--- start of Dataset content ---

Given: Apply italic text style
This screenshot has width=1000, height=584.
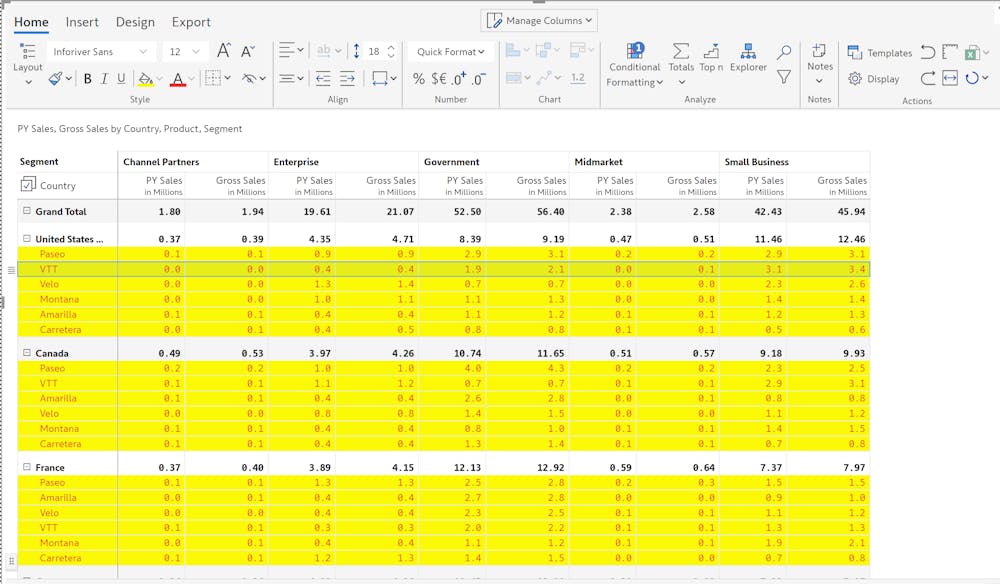Looking at the screenshot, I should tap(104, 79).
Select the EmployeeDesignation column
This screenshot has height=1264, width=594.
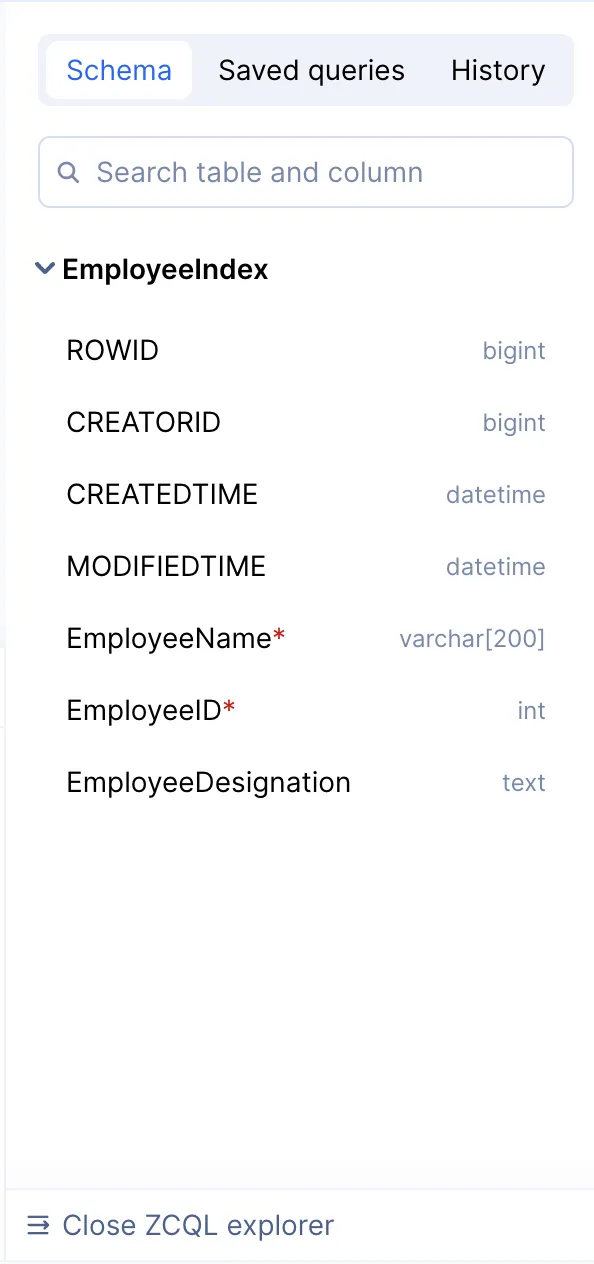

--- end of Dataset content ---

• Goal: Copy out the text of all the entries above word for word, without the pictures.

• Answer to the task:
Given: Apply italic text style
This screenshot has width=1000, height=584.
Looking at the screenshot, I should tap(104, 79).
Select the EmployeeDesignation column
This screenshot has height=1264, width=594.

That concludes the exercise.